She noted that more attention should be given to realising housing through the Build Together programme and the Shack Dwellers Federation of Namibia (SDFN).
The ministry of urban and rural development has delivered 4 130 housing units under the Mass Housing Development Programme countrywide, of which 132 housing units were constructed in the Hardap region, she said.
The SDFN has delivered 231 houses in Hardap with more unserviced land to be transacted between these institutions, she said.
“I would like to encourage these institutions to continue on this trajectory and for others to follow suit.
“The Build Together programme is one of the programmes designed to cater for the lower income groups to be able to access serviced land and adequate basic houses. Over the years, this programme successfully delivered affordable housing to this income group that were faced with challenges such as lack of accommodation and serviced plots by some regional and local authorities at very low recovery rates.”

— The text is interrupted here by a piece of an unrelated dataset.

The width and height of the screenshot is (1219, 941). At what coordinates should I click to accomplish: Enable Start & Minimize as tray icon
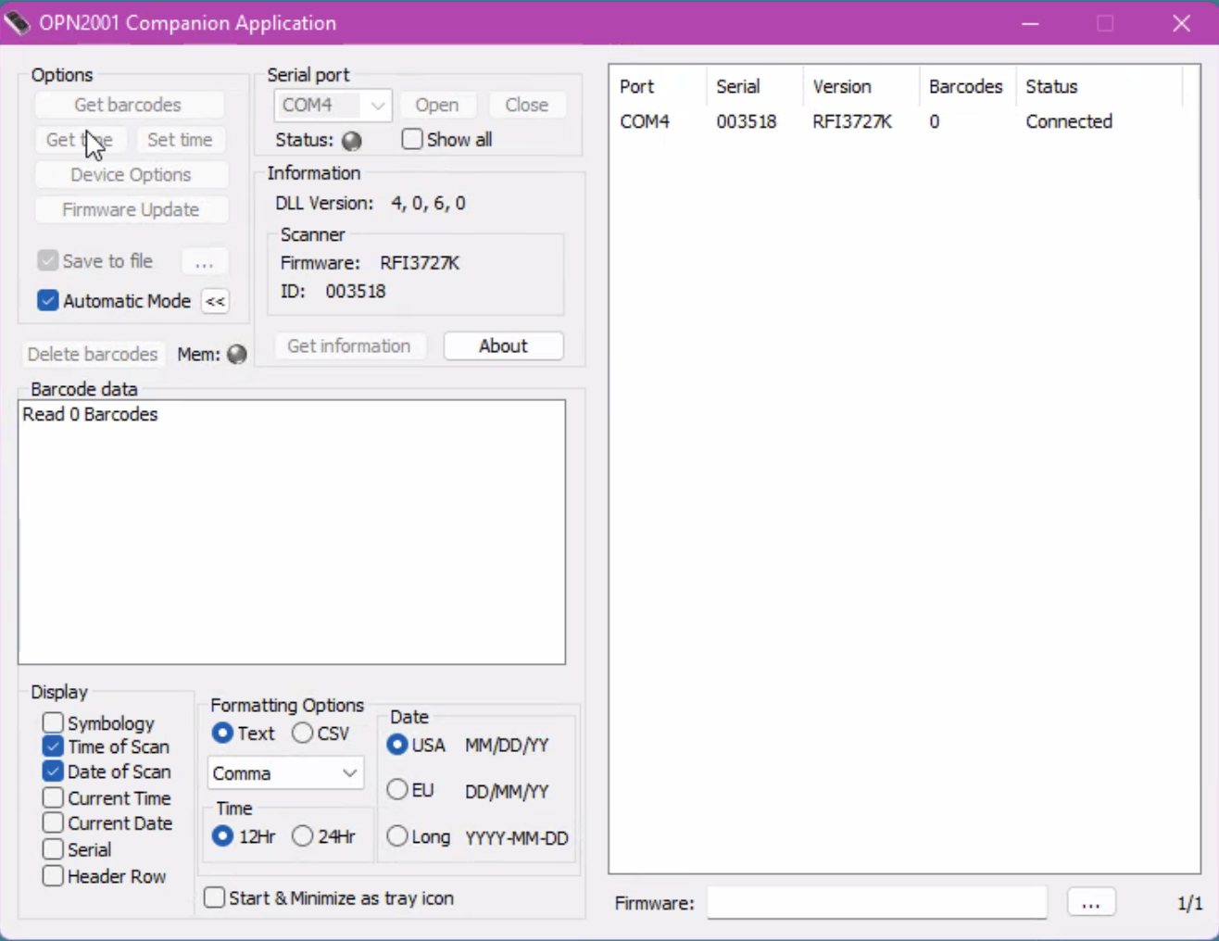(213, 897)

!Nawases-Taeyele said consideration should be given to making fully or semi-serviced land available to the SDFN.
“This appeal is not only directed to the Rehoboth town council but to all regional and local authorities throughout the country,” she said.
The town council embarked on the Land Management and Housing Development conference to find amicable solutions to curb the housing demand and land management challenges facing the town.
Councillor Jacky Khariseb said among the challenges faced are the slow processes required to service or acquire land and/or housing.
“You realise a person will apply for housing. This process is very slow. That’s how you find people living in houses they don’t own for up to 10 years,” said Khariseb.
Another challenge is the provision of bulk services, he added.
“The current infrastructure that we have was not built to service the population size we have now. So while capacity is low, the infrastructure is also ageing with frequent interruptions to service provision. So, we said let’s not wait for the government. Let’s engage stakeholders, partners and investors so that we can develop a blueprint that would assist the government in providing adequate housing,” said Khariseb.
The conference was aimed at soliciting input from stakeholders and industry leaders to learn, benchmark and share best practices in solving land management challenges and providing housing.